SALVATION - How do we define it? The word in Greek is soterir (soteria). It means to rescue, to deliver, or to save. The American Heritage Dictionary defines salvation as, “Preservation or deliverance from evil. Deliverance from sin through belief in Christ.” The classic understanding of salvation is , like a good old VBS, belief in Jesus, turning to Jesus gets you the golden ticket. You are saved and get to go to heaven. Not much else too it. Yet there is more to salvation than winning the golden ticket to eternity.


The Harper Bible Dictionary speaks of the Old Testament word for salvation, יהושע, Yeshua, Jesus’ name “also keeping with its root meaning of broadening or enlarging.” (Harper Bible Dictionary, p.894) Turning to Jesus, finding salvation also means being broadened, of our view being enlarged. Turning to Jesus means our actions are centered on Christ, which means they become centered on the needs of others. Zacchaeus and the proclamation he made as a result of his salvation is a perfect example. In front of all those people he proclaimed this bold act.

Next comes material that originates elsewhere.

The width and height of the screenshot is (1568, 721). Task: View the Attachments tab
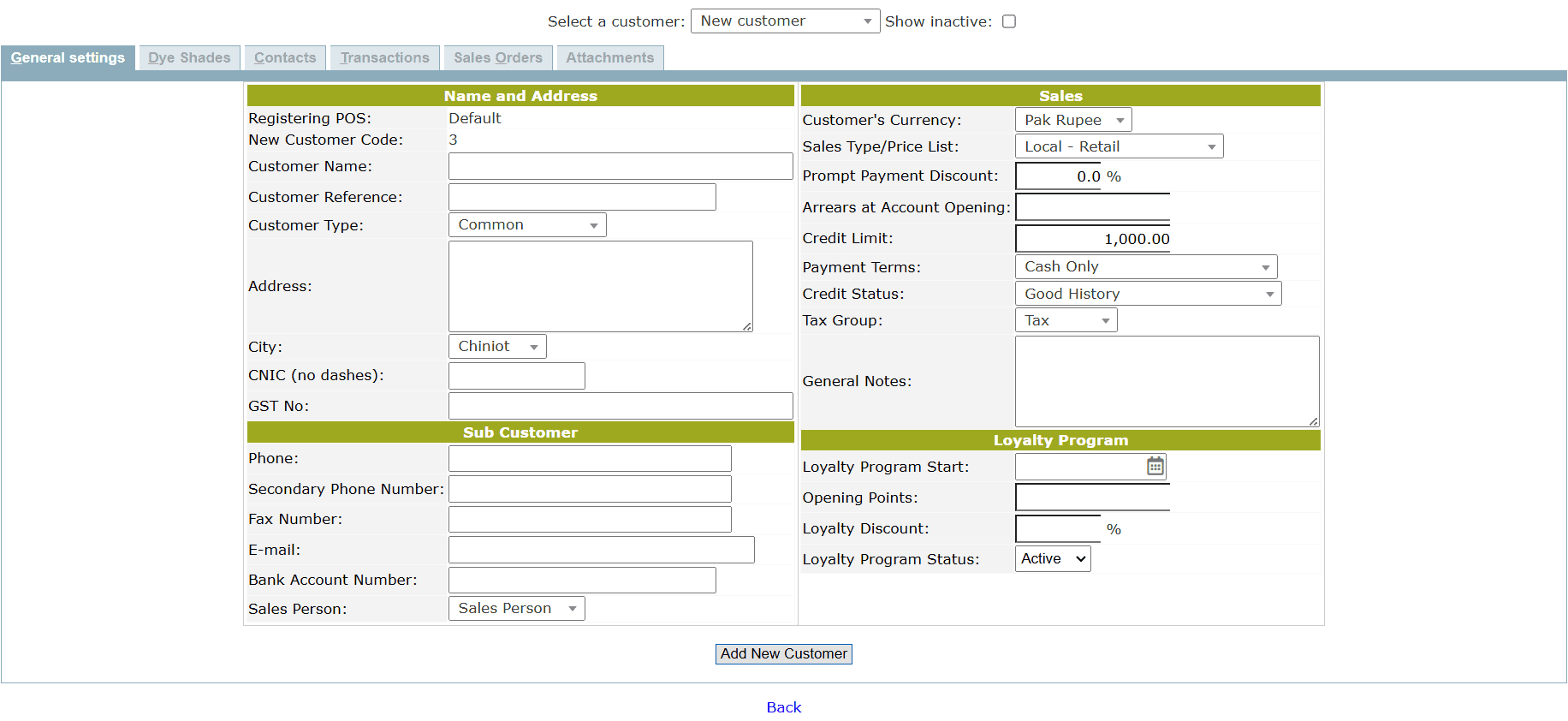609,58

As Lawrence King often asks at the end of a service at our 8 am worship, “I want to know what happened next.” Me too, Lawrence! I would like to think Zacchaeus’ bold proclamation, which was a result of his salvation made a difference. I think it must’ve impacted the surrounding community of Jericho. Perhaps the people who heard Zacchaeus’ proclamation were impacted as well- became more honest in their own dealings with others. I even wonder if perhaps other publicans were convicted of their own sins and began collecting takes honestly from the populace. But we don’t know for sure what happened next. I do know this, though. When we do an act of mercy, righteousness, love, or justice, it makes a difference, sometimes in ways we cannot see.

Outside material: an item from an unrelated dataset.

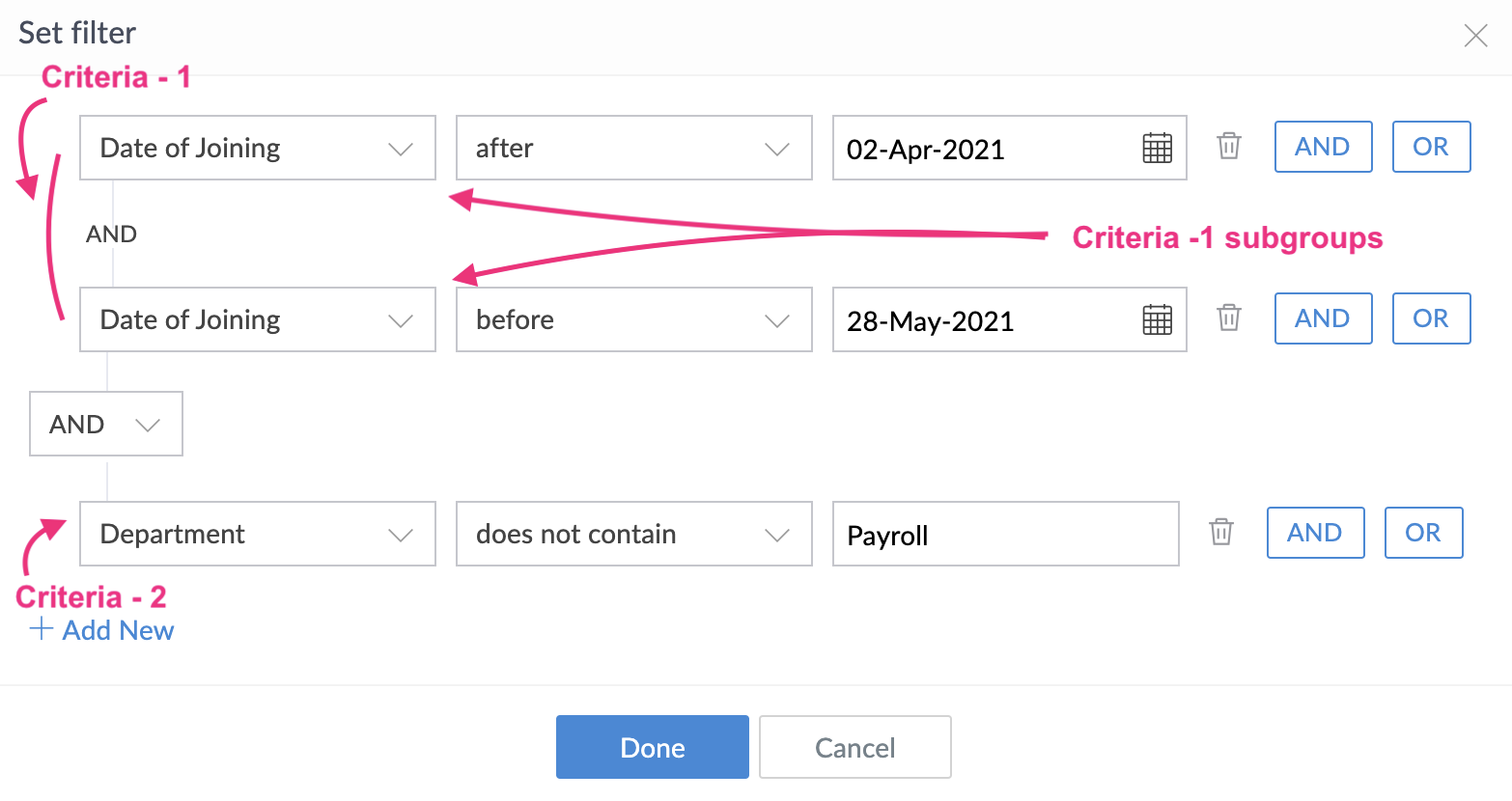Open the 'before' operator dropdown
The height and width of the screenshot is (801, 1512).
pyautogui.click(x=633, y=320)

When salvation comes to us, when Jesus comes to our house, we too are called to make bold proclamations in the street, to do acts of justice and mercy, and to care about those around us. The ticket to heaven is only a part of the equation. Theologian Carlos A. Rodriguez, who teaches at the Jesuit School of Theology in Santa Clara, Ca. wrote, “Sure, we can sing to Jesus. But Jesus never asked us to do that. Jesus asked us to feed the hungry, to give them water, to welcome the stranger, to clothe them, to visit the prisoner, to care for the sick. Jesus didn’t want songs. Jesus wants justice.”  Those of us who have been blessed to have Jesus come to our house, to have him in our hearts are called to follow the example of Zacchaeus. We who have been saved by faith, as a result of that saving act by Jesus, are called not to just be Christian, but also to DO Christian. Alleluia. Amen.